··· Exercise materials
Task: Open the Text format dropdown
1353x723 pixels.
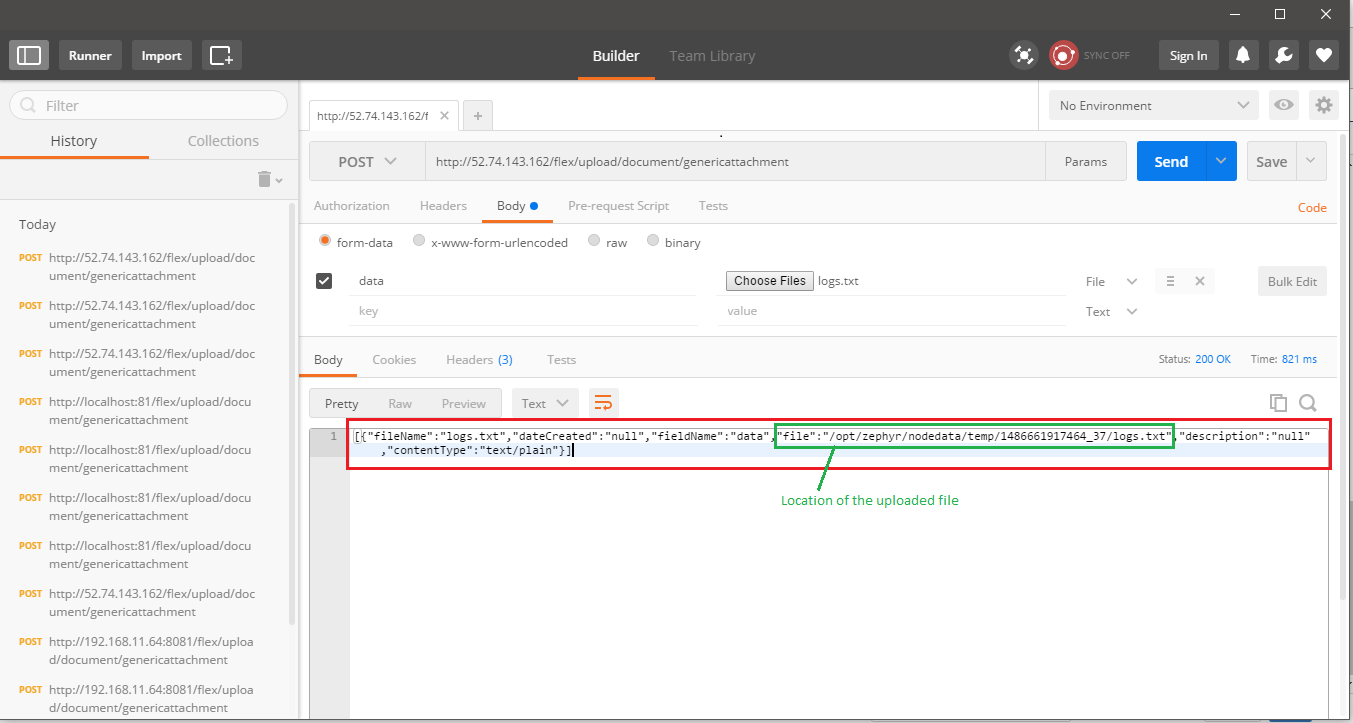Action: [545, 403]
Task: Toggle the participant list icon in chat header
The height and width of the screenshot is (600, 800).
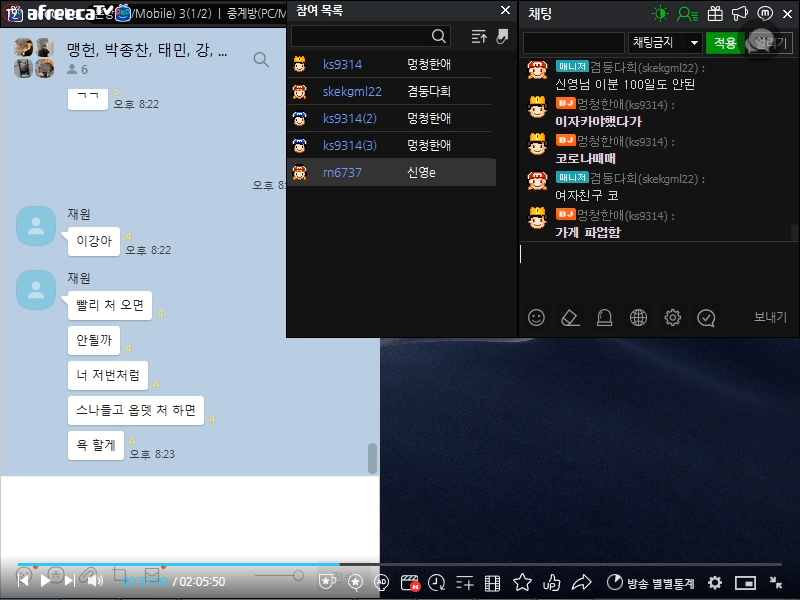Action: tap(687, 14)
······
··· Exercise materials
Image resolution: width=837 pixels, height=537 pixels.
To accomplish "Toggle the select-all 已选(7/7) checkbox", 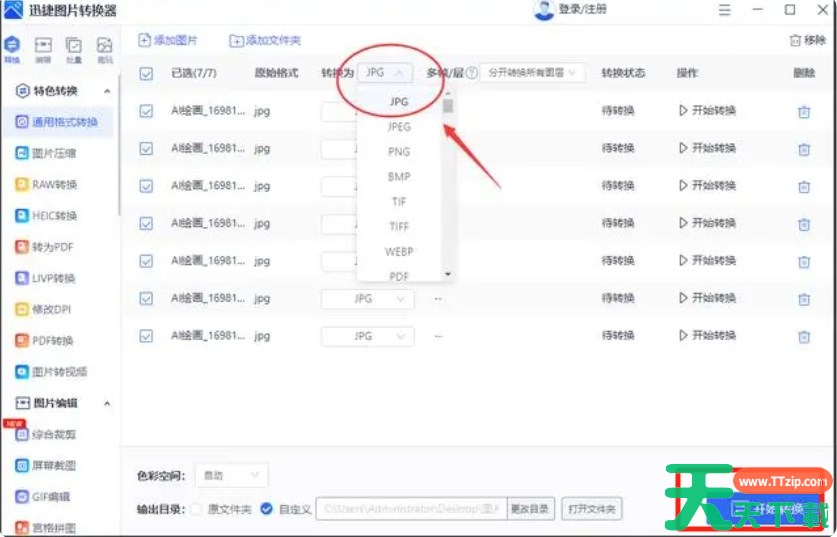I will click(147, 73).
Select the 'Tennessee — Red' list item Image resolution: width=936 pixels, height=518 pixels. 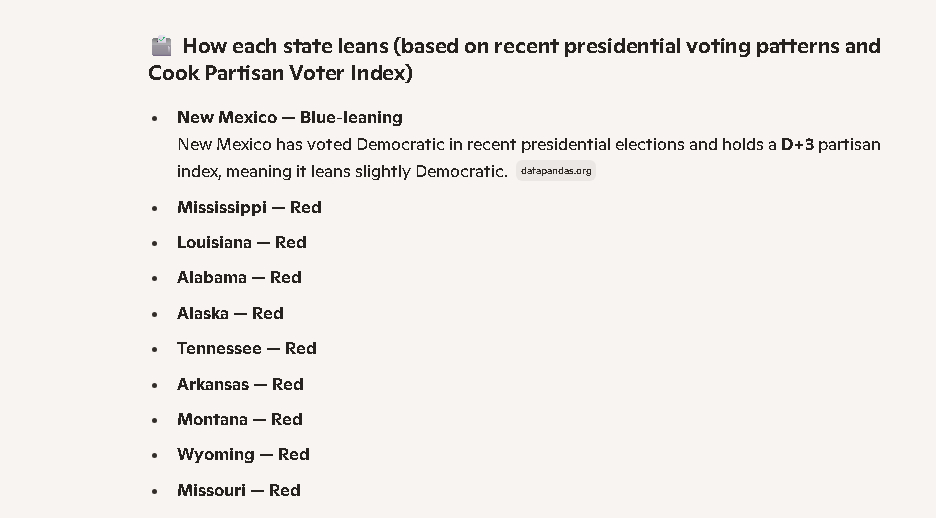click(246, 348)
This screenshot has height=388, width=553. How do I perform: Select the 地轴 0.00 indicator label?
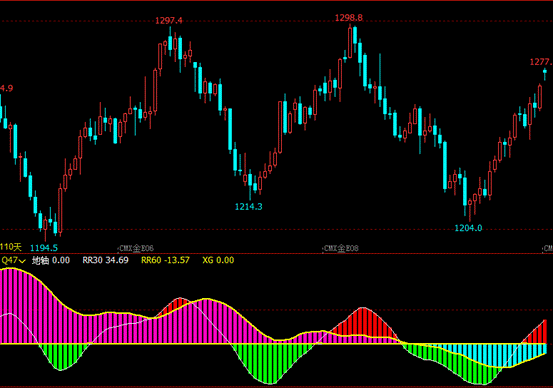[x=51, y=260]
······
→ Work instruction
Please return all lines from the records that hold the word "Task".

→ Response area
Task: Open the Text format dropdown
Task: Toggle the participant list icon in chat header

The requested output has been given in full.